Your objective:
Whenever a line carries the word "Pisa", pull it out of the entries.

★ ★ ★ ★ ★ ★ ★

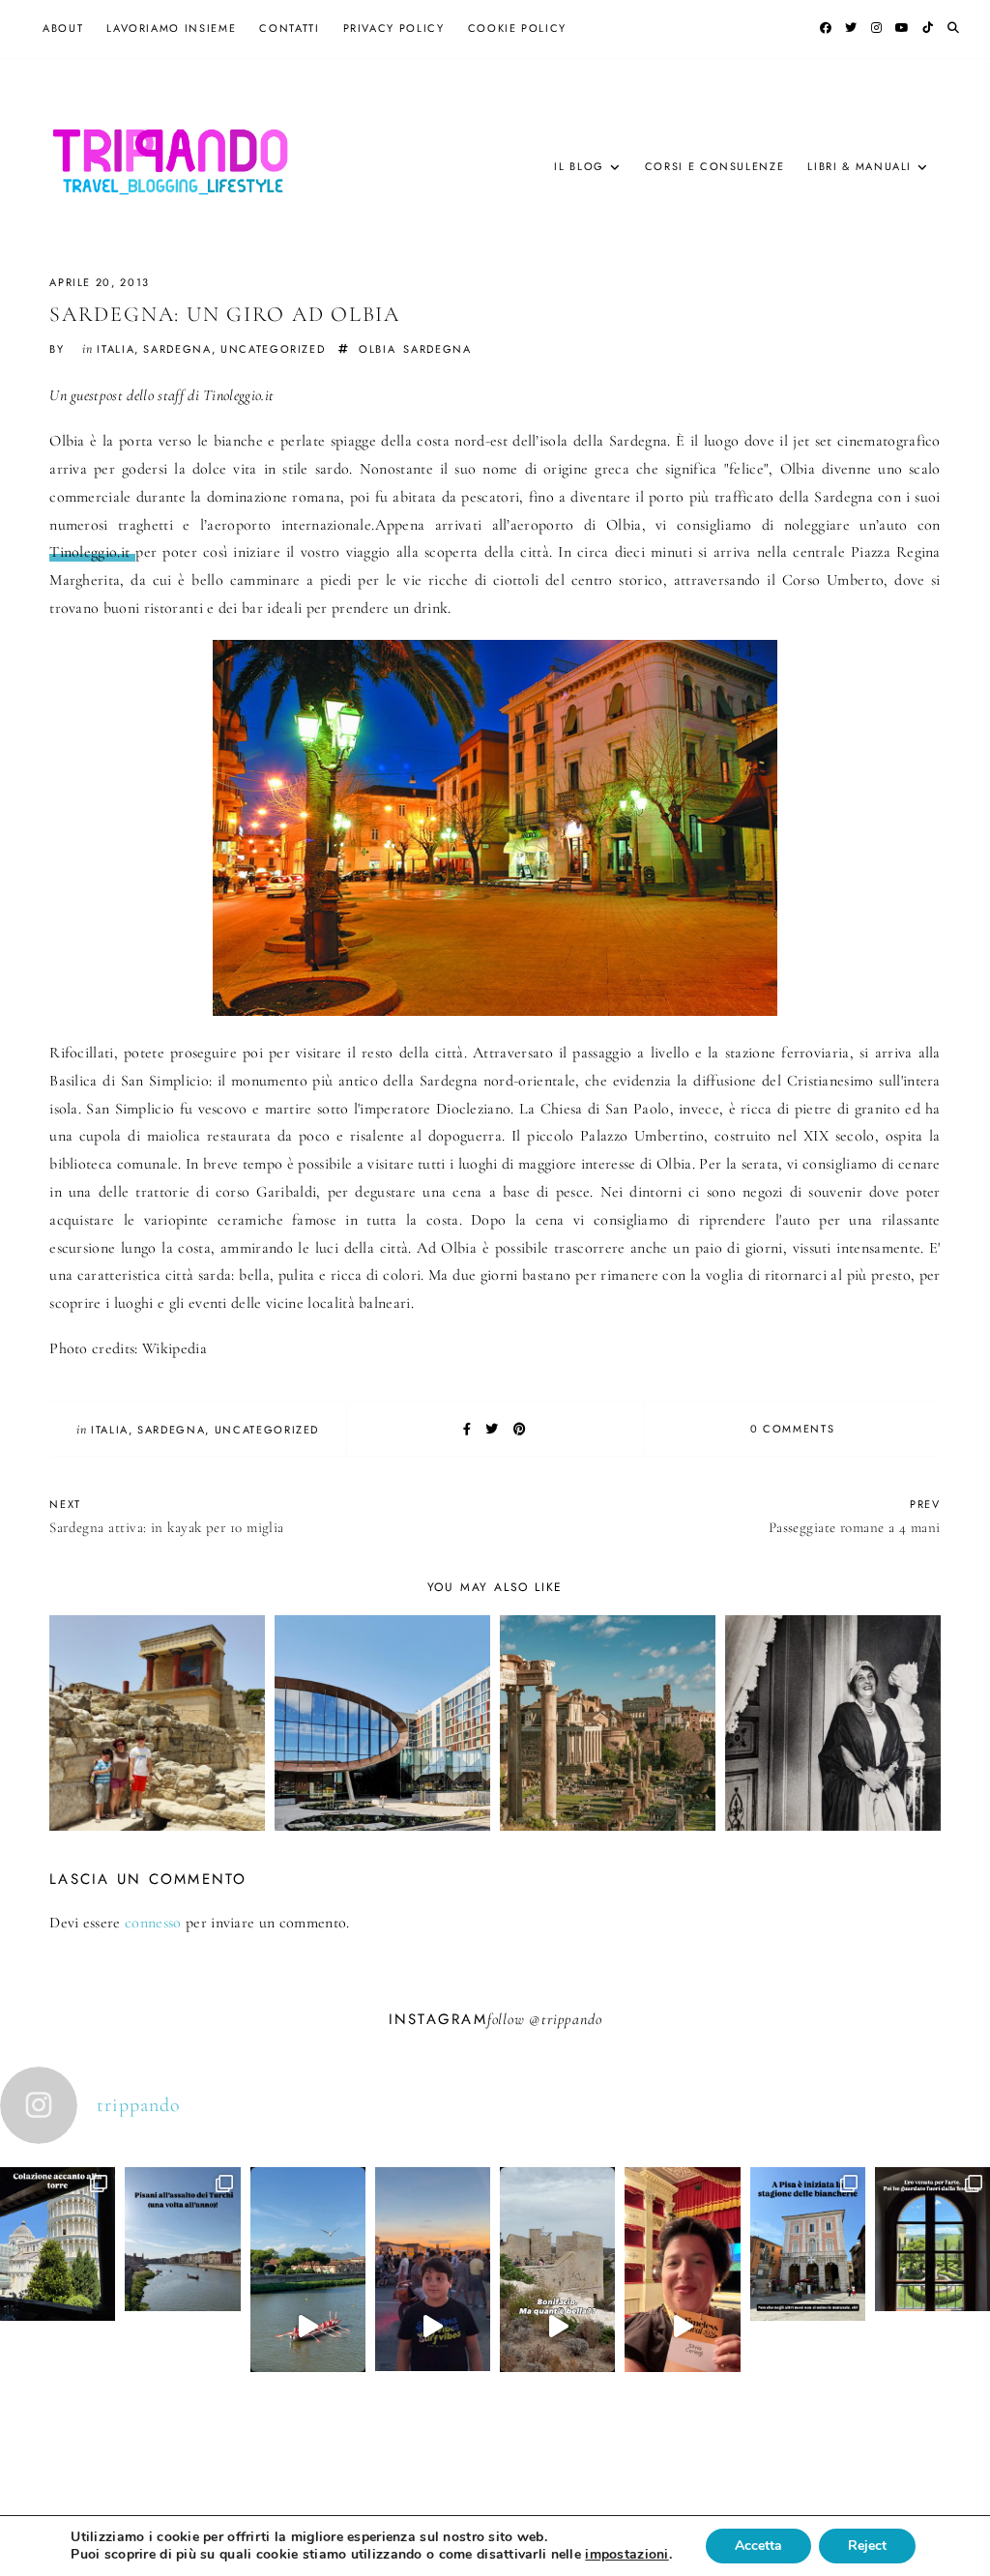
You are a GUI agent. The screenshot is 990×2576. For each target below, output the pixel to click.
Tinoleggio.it (92, 552)
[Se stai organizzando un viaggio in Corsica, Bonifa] (557, 2327)
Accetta (758, 2545)
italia (115, 349)
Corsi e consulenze (715, 166)
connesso (153, 1922)
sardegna (177, 349)
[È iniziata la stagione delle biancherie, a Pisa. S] (807, 2301)
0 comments (792, 1428)
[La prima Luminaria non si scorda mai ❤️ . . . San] (432, 2327)
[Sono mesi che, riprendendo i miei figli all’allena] (307, 2327)
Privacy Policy (394, 28)
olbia (377, 349)
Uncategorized (272, 349)
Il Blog (579, 166)
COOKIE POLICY (517, 28)
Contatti (289, 28)
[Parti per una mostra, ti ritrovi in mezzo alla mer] (932, 2296)
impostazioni (626, 2554)
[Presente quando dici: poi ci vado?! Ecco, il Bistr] (57, 2301)
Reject (867, 2545)
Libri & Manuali (859, 166)
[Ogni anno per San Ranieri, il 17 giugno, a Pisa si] (182, 2296)
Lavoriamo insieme (171, 28)
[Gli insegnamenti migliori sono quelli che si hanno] (682, 2327)
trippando (571, 2019)
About (63, 28)
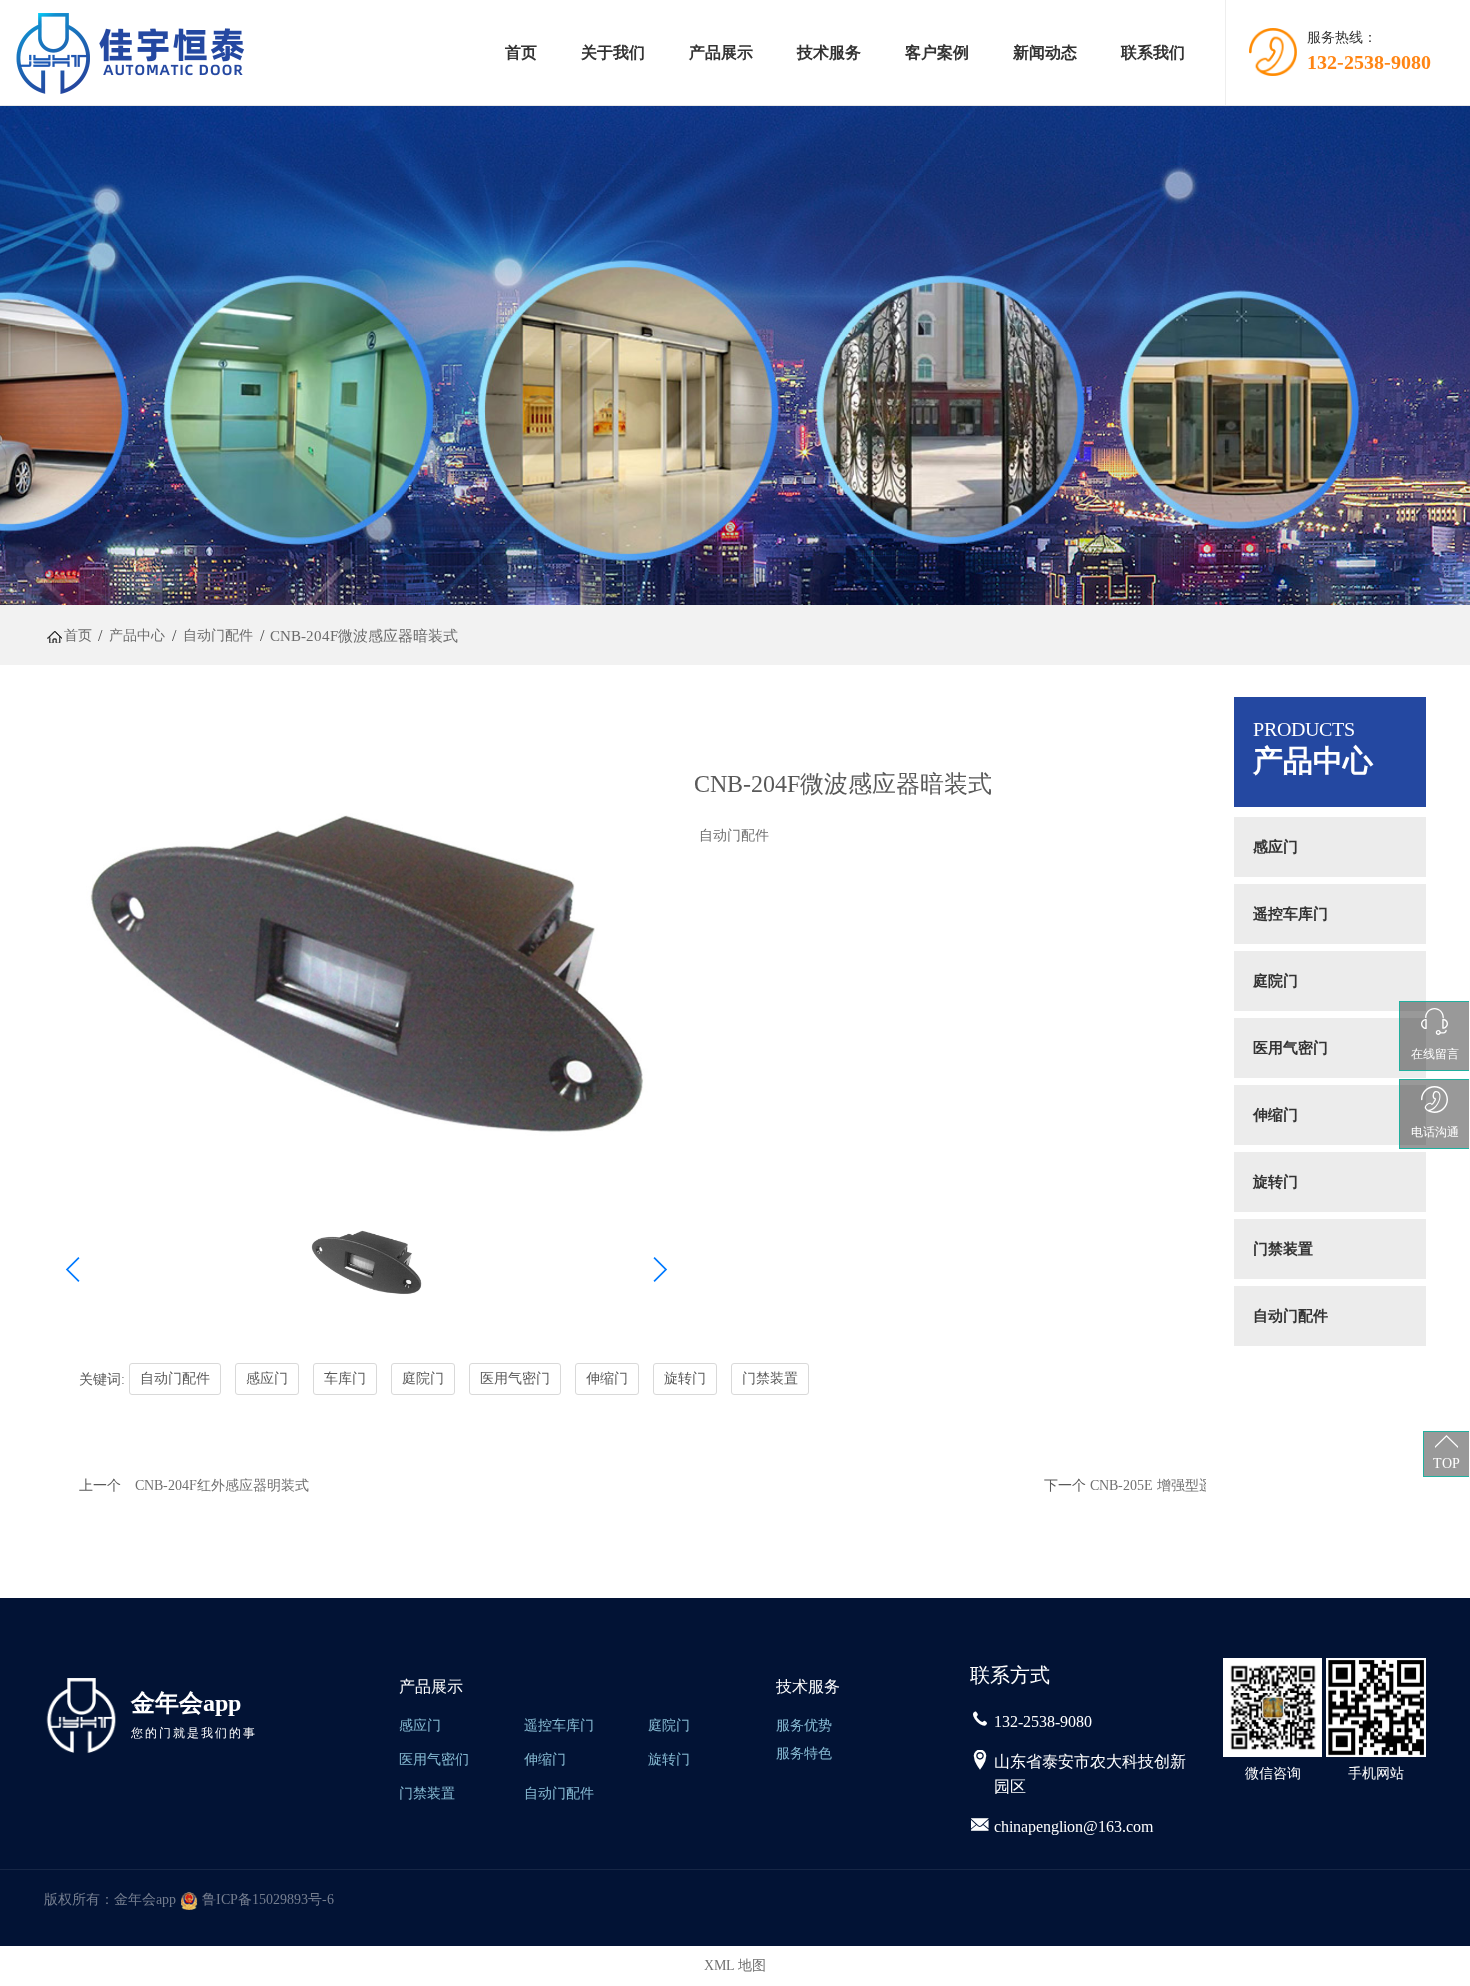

★ ★ ★ ★ ★ ★ ★

Response to this exercise:
[È iniziata la stagione delle biancherie, a Pisa. S] (807, 2301)
[Ogni anno per San Ranieri, il 17 giugno, a Pisa si] (182, 2296)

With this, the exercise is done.